Bruno Selmi
Manuel Ocampo (1940) – Villa Gesell (2019)
Hijo único de un ferroviario que enviudó joven. Fue mecánico, vendedor de Biblias puerta a puerta, jardinero de vocación, gran lector y, en sus últimos años, buen electricista («Me faltan dos materias para obtener la matriculación», solía decir).
Vivió en Gesell cerca de la plaza Manuel Belgrano, donde escribió una serie de misceláneas que nunca publicó. No se casó ni tuvo hijos; los pocos amigos que lo frecuentaban rescataron la pila de sus manuscritos (no usaba computadora) que se irán publicando en El Blog de Gesell.
«LA ESPALDA DE UNA BAILARINA«
«Quizás llueva: nunca se sabe. Las nubes negras son fantasmas que acechan a los turistas osados, pero el viento –que en estas playas tiene una persistencia admirable– las amontona sobre el horizonte como si fueran trastos viejos. En la superficie del mar las nubes dejan manchas oscuras. Cielo y agua se juntan, a lo lejos, en un vértice oculto por la bruma. Hacia arriba y hacia abajo de ese vértice todo parece lo mismo: cielo líquido, agua sideral. Este paisaje es el único infinito al que se puede aspirar. Lo demás se cansa, se rompe, se pudre, duele».

«La arena es un arrabal del mundo, del día, de la soledad. Está sembrada de desechos teatrales, de resabios de otra realidad: conchas de berberecho surcadas de líneas de perfecta simetría, pequeñas valvas de colores llamativos, piedras pequeñas que se les adivina el tiempo en las suaves curvas de su contorno, vidrios que alguna vez constituyeron un peligro, el resto de un gran caracol carcomido por el agua y la sal. El caracol deja al descubierto sus entrañas de complejas figuras geométricas. En la orilla -todo esto es orilla– la espuma que deja el mar sobre la arena dibuja frágiles e inadvertidas formas que parecen nubes rastreras que no han levantado vuelo».

«¿Por qué hay tanto indicio de algo que ya pasó?«
«El hombre recoge las esquirlas de aquel mar, el vómito de su entraña admirable. Devuelve las conchas, los pedazos de vidrio, las piedritas de colores y se queda en la mano con el caracol. La graciosa curva imita la espalda de una bailarina, y en el ápice de la espiral imagina dos brazos tomados de las manos sobre una cabeza inclinada. Quizás haya otras formas por descubrir en este breve universo calcáreo, formas que no saldrán hoy a la luz».
«Asoma y persiste en la playa una sensación de pérdida, como el viajero que se aventura en las ruinas de una vieja civilización. El hombre renuncia a conocer la forma completa de aquello que no le fue admitido: el antiguo esplendor de lo que haya sido se ha perdido para siempre».
«Se para, entonces, frente al mar como si quisiera preguntarle algo.
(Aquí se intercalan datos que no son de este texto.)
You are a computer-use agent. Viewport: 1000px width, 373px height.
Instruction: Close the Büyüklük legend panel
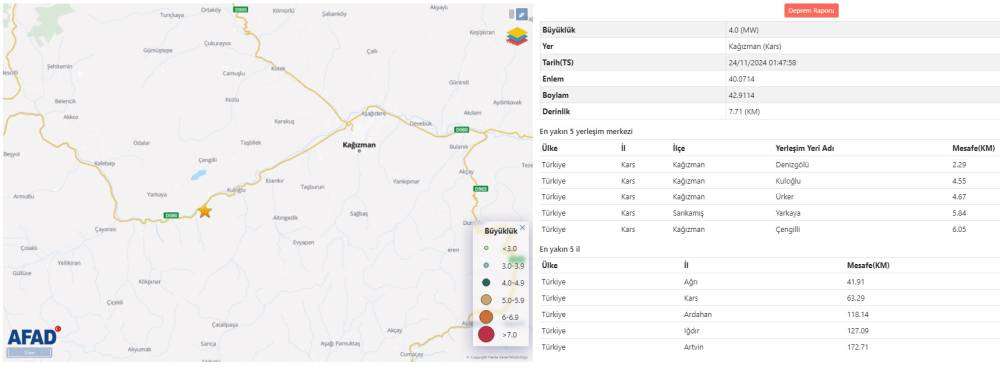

Si él puede encontrar estos retazos de su belleza en una playa cualquiera, ¿qué maravillas esconde en su vientre que estarán vedadas para siempre a los hombres? Le gustaría gritárselo en la cara, como un reproche, si supiera cuál es la cara del mar».
«¿Por qué debemos soportar la mezquindad de este monstruo que guarda en sus entrañas lo bello? ¿Nos hemos resignado a que nos arroje, de cuando en cuando, alguna muestra degradada de lo que posee? Las preguntas surgen y se vuelven inmateriales, se disipan en el viento».
«Aún no llueve. Aquí y allá, pequeños grupos de dos o tres personas se mantienen juntos para compensar el frío y burlar el viento. Más adelante, a unos cuantos pasos, una pareja está sentada sobre una lona verde. Las cabezas cubiertas con capuchas oscuras. Están tan cerca uno del otro que mezclan sus alientos para hablarse o para callar ante la inmensidad vacía de la playa. ¿Qué historias tejerán estos jóvenes en esta arena interminable, con este viento pertinaz, con estas nubes negras que amenazan lluvia? ¿Le rezarán, quizás, a este mar incierto?, ¿le dedicarán alguna plegaria íntima?«.
«El hombre llega hasta ellos y les da el caracol que tiene en exposición sus entrañas de compleja perfección. Ella sonríe y lo recibe. Él toma el caracol de las manos de la muchacha y lo mira, lo da vueltas. Están buscando en aquel esqueleto formas que quizás nadie haya visto. Ella levanta nuevamente la mirada y mueve los labios. El hombre oye, sin oír, que dice gracias, porque el viento impone su propio sonido sobre todo lo demás como un padre sordo y autoritario».
«Los deja y sigue caminando. En este azaroso arrabal de la belleza, el hombre se queda solo, sin nada entre las manos».